THE TASK
Extend the mailing-list thread about the cryptic libpq error message, starting right after its last line.

This seems to get rid of the problem on my Fedora box, but my old HPUX
box still does it some of the time.  I'm inclined to recommend applying
this patch anyway --- the only alternative I can see is to try to
rejigger the libpq code to temporarily ignore EPIPE during startup,
which seems both messy and fragile.

Comments?
        regards, tom lane


Re: Cryptic error message in low-memory conditions

От
Magnus Hagander
Дата:
On Sat, Aug 27, 2011 at 01:59, Tom Lane <tgl@sss.pgh.pa.us> wrote:
> Daniel Farina <daniel@heroku.com> writes:
>> Some Postgres servers will error out for a while with the following
>> error message:
>> "expected authentication request from server, but received c"
>> [ and this seems to be triggered by fork failures in the server ]
>
> <spock>Fascinating.</spock>

Agreed.

<snip>

> The reason for this is that that same bit of code supposes that any
> "E" response must mean that the postmaster didn't recognize
> NEGOTIATE_SSL_CODE.  It doesn't (and of course shouldn't) pay any
> attention to the actual textual error message.
>
> Now, seeing as how NEGOTIATE_SSL_CODE has been understood by every build
> since PG 7.0, I believe that this is dead code and we could remove it;
> it seems exceedingly unlikely that any modern build of libpq will ever
> be used to talk to a server that responds to that with "E".

What will be the result if you do use the modern libpq against that?

Anyway - that's 5 *unsupported* versions back. So even if people do
use that, I say they have to downgrade libpq as well ;)

+1 for removing it.

In fact, when do we reach the point that we can remove all the support
for the v2 protocol completely? (this would obviously not be as a
bugfix, but perhaps in 9.2)? Is there any particular reason we need to
support both anymore? At least in the client?

DATASET RECORDS
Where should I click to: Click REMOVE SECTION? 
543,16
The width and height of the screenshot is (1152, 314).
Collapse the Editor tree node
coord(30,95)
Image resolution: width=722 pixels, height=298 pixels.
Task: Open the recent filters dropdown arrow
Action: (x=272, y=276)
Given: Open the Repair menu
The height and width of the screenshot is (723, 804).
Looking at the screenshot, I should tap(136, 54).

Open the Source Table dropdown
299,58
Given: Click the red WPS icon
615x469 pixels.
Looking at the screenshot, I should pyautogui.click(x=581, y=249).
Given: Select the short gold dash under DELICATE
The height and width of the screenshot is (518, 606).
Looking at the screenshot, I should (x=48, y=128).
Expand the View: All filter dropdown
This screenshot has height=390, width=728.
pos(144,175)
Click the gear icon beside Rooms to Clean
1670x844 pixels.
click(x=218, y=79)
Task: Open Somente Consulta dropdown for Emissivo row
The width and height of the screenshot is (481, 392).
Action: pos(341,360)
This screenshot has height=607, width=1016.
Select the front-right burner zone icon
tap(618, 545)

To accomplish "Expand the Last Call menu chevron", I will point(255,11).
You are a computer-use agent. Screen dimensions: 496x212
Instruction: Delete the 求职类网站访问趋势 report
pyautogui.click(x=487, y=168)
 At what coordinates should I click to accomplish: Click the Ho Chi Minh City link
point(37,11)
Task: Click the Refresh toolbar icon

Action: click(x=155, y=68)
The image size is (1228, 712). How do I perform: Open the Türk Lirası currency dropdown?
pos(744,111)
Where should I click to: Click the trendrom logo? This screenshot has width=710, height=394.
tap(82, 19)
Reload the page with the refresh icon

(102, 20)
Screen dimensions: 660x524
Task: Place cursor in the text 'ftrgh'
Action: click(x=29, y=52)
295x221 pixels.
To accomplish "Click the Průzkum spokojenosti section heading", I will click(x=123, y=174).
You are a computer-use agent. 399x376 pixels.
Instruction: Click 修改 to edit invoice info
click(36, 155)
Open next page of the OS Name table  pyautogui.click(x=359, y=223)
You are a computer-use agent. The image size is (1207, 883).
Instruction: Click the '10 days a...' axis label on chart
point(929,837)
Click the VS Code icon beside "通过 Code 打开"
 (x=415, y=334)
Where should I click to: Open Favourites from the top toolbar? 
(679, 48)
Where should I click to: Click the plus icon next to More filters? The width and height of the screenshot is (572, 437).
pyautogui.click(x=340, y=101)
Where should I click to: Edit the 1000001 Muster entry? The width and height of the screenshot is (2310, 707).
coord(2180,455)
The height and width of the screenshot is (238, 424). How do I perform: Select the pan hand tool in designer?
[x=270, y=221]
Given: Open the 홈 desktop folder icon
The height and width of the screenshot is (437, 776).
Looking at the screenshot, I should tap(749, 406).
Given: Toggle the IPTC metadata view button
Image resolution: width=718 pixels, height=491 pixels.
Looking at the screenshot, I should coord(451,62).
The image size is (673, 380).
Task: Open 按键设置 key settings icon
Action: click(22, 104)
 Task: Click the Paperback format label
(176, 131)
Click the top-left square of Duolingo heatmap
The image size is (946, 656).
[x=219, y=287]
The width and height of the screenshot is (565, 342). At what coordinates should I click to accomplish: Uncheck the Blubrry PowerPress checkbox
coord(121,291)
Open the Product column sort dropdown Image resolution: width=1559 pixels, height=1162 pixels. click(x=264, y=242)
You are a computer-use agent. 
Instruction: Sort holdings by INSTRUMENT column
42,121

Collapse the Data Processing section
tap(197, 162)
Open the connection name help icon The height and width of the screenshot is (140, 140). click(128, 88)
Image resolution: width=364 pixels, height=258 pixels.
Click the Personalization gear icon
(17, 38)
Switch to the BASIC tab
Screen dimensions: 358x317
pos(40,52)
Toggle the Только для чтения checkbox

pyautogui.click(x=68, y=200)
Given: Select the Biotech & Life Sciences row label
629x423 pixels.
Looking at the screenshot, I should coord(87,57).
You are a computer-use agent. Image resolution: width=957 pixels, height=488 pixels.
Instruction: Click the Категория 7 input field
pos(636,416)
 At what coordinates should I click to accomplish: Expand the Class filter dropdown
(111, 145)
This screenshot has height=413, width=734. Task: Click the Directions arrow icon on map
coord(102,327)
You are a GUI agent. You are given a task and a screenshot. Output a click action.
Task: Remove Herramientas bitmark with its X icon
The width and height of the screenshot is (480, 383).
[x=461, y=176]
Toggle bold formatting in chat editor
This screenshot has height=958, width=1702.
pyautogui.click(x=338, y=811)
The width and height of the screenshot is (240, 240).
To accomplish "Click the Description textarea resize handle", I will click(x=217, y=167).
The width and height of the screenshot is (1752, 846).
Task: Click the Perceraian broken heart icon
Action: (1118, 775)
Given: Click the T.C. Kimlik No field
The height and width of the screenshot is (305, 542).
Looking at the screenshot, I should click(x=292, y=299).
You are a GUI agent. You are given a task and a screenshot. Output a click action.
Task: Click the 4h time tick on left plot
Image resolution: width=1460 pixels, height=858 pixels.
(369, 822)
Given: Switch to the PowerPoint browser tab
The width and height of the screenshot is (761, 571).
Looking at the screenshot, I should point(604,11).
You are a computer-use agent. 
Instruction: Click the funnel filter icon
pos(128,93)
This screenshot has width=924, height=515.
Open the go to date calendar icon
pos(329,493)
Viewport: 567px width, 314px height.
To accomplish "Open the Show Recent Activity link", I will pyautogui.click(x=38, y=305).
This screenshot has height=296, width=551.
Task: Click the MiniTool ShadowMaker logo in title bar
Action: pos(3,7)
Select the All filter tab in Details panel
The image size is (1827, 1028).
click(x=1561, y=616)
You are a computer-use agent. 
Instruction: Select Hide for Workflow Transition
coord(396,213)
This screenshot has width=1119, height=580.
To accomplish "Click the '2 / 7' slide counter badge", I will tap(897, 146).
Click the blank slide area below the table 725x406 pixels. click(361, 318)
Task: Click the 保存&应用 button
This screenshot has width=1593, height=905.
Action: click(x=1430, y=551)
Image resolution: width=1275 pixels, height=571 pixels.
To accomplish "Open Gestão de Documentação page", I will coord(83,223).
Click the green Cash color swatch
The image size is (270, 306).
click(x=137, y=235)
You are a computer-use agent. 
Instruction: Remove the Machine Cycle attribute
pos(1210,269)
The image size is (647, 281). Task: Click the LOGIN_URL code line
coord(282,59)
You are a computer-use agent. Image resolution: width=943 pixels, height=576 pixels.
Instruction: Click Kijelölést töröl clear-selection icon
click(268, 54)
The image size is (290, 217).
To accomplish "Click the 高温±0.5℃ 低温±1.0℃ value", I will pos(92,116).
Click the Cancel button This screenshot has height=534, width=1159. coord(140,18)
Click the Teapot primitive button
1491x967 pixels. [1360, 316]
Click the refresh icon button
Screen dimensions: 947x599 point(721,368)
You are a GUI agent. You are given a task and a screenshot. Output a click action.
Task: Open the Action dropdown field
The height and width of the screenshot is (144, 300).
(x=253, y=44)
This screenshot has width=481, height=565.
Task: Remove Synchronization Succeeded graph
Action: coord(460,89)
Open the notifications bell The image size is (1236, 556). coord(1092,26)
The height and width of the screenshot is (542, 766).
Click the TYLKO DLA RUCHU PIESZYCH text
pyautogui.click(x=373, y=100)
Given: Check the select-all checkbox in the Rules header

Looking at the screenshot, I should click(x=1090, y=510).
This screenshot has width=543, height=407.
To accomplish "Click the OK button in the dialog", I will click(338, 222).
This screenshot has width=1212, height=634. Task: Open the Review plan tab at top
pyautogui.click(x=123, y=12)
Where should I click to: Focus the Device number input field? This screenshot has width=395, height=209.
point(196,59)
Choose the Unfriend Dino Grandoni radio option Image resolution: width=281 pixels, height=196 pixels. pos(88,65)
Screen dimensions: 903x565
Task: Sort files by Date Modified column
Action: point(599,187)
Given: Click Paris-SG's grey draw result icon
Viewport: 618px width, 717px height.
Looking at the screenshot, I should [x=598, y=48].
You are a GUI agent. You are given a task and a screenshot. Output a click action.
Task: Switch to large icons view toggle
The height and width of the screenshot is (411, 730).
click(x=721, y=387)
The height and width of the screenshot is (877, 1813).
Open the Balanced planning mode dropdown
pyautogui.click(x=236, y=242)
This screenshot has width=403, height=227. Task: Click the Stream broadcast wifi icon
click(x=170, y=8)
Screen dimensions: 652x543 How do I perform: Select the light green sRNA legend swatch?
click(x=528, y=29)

WRITTEN RESPONSE
--
 Magnus Hagander
 Me: http://www.hagander.net/
 Work: http://www.redpill-linpro.com/


Re: Cryptic error message in low-memory conditions

От
Tom Lane
Дата:
Magnus Hagander <magnus@hagander.net> writes:
> On Sat, Aug 27, 2011 at 01:59, Tom Lane <tgl@sss.pgh.pa.us> wrote:
>> Now, seeing as how NEGOTIATE_SSL_CODE has been understood by every build
>> since PG 7.0, I believe that this is dead code and we could remove it;
>> it seems exceedingly unlikely that any modern build of libpq will ever
>> be used to talk to a server that responds to that with "E".

> What will be the result if you do use the modern libpq against that?

I'll check it after I write the patch, but what I'd expect to happen is
that libpq would fail the connection and report the server's error
message, which would be something like "unrecognized protocol version
number".  Anybody who did complain of this could be told to use
sslmode=disable when talking to the ancient server.

> Anyway - that's 5 *unsupported* versions back.

More to the point, it's been a very very long time since we've heard of
anyone using a server older than 7.2.  (And there's a good reason for
that, which is that 7.2 was the first version that wouldn't go belly-up
at 4 billion transactions.)

> In fact, when do we reach the point that we can remove all the support
> for the v2 protocol completely? (this would obviously not be as a
> bugfix, but perhaps in 9.2)? Is there any particular reason we need to
> support both anymore? At least in the client?

Fair question.  We *have* still heard of people using 7.2/7.3, I think.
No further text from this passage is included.